Pemerintah Kutim mengira-ngira anggaran tahun depan hanya sekitar Rp4,86 triliun dari yang sebelumnya mencapai Rp9,89 triliun.
Menanggapi itu, anggota DPRD Kutim, Faizal Rahman, meminta pemerintah memaksimalkan sektor pendapatan asli daerah (PAD).
"Karena kalau kita lagi sulit biasanya kreativitas muncul semua," kata Faizal ditemui usai menghadiri rapat Badan Anggaran DPRD Kutim bersama Pemkab Kutim, Selasa 4 Oktober 2025.

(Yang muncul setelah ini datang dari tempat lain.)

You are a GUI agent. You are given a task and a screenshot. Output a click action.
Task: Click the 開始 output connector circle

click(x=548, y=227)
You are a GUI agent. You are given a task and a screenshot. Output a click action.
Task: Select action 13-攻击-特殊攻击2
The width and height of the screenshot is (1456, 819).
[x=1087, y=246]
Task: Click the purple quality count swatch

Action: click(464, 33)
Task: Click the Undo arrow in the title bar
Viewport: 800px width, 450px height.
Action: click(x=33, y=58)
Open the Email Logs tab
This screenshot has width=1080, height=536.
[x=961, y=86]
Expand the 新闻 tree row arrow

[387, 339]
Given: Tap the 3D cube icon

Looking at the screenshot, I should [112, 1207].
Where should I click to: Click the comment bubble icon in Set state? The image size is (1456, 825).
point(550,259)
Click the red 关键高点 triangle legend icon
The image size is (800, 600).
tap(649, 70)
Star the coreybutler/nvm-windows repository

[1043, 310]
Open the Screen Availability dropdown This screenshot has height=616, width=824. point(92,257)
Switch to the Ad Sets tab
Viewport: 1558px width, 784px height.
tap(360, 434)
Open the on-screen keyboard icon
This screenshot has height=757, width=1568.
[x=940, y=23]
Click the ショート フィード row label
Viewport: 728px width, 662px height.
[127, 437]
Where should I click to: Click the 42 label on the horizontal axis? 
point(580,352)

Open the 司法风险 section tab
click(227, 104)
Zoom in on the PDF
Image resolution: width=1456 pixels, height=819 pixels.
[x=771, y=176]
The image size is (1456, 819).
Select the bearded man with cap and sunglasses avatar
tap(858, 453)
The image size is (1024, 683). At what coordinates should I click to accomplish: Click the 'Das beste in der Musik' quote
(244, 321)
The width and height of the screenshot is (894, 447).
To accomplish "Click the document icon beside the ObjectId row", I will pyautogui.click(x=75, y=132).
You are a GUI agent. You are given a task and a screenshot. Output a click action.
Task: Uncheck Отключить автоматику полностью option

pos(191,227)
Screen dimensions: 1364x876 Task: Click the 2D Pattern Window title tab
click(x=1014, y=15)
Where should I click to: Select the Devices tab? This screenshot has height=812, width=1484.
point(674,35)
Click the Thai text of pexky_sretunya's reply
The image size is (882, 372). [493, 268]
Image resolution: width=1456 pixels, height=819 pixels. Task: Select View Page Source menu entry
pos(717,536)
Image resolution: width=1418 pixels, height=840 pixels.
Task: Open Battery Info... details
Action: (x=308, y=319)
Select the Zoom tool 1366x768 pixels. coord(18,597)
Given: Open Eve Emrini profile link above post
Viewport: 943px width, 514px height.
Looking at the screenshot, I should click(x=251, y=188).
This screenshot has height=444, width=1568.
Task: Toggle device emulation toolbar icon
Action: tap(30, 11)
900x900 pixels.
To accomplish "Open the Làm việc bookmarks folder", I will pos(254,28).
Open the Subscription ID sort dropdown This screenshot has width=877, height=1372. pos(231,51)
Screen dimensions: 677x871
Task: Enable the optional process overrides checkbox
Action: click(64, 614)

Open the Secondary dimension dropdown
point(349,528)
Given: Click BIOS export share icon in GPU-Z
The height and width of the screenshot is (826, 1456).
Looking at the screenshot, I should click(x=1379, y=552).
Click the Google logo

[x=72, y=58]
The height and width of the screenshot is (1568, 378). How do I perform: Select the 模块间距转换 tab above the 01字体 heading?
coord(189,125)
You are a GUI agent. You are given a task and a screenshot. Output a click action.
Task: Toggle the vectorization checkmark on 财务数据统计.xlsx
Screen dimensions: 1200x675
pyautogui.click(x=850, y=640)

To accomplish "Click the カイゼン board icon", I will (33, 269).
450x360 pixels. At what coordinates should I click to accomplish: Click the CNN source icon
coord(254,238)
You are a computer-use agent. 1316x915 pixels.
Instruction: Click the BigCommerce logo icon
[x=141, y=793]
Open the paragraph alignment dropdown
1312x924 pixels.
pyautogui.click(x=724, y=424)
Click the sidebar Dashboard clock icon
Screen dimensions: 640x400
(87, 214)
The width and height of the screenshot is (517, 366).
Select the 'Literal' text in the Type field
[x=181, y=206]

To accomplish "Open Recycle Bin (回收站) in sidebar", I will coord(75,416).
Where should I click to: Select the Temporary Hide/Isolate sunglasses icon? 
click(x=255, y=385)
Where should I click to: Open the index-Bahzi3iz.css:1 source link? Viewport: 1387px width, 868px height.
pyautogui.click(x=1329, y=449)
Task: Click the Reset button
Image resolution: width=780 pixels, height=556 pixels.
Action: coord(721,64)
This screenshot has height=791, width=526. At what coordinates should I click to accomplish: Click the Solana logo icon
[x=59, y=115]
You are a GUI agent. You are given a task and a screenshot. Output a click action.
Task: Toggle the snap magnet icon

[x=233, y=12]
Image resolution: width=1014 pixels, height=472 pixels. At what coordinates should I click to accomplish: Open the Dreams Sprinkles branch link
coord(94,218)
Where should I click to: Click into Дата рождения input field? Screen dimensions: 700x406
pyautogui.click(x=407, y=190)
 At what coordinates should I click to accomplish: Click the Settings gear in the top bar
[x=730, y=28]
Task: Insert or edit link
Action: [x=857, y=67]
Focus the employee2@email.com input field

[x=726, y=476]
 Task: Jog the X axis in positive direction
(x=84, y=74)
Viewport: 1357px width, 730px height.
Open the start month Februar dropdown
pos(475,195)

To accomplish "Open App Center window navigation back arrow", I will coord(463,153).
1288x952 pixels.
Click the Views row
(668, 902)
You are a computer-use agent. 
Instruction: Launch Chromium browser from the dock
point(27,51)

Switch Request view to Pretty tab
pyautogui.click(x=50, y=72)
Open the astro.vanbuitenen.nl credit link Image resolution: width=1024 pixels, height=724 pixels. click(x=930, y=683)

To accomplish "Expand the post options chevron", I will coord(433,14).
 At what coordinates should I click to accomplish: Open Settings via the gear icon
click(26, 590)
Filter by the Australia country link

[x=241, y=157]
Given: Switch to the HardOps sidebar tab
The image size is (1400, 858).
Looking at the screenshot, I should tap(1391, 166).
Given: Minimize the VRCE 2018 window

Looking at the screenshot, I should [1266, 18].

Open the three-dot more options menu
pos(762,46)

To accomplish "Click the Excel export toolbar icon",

Kata dia, PAD Kutim mengalami tren peningkatan. Tahun lalu, PAD Kutim di kisaran Rp300 miliar dan diproyeksikan meningkat menjadi Rp400 miliar hingga akhir tahun 2025.
Namun, memantau kondisi hari ini, PAD Kutim harus berada di kisaran Rp1 Triliun untuk tahun mendatang.
“Kalau dimaksimalkan bisa," pinta politisi PDI Perjuangan itu.
Menurutnya, ada beberapa sektor pendapatan yang dapat dimaksimalkan. Seperti pajak bumi bangunan (PBB).
"Saya tidak katakan dinaikkan rate pajaknya. Karena itu pasti menimbulkan gejolak. Tapi bisa dilakukan pemutakhiran datanya," terang Faizal.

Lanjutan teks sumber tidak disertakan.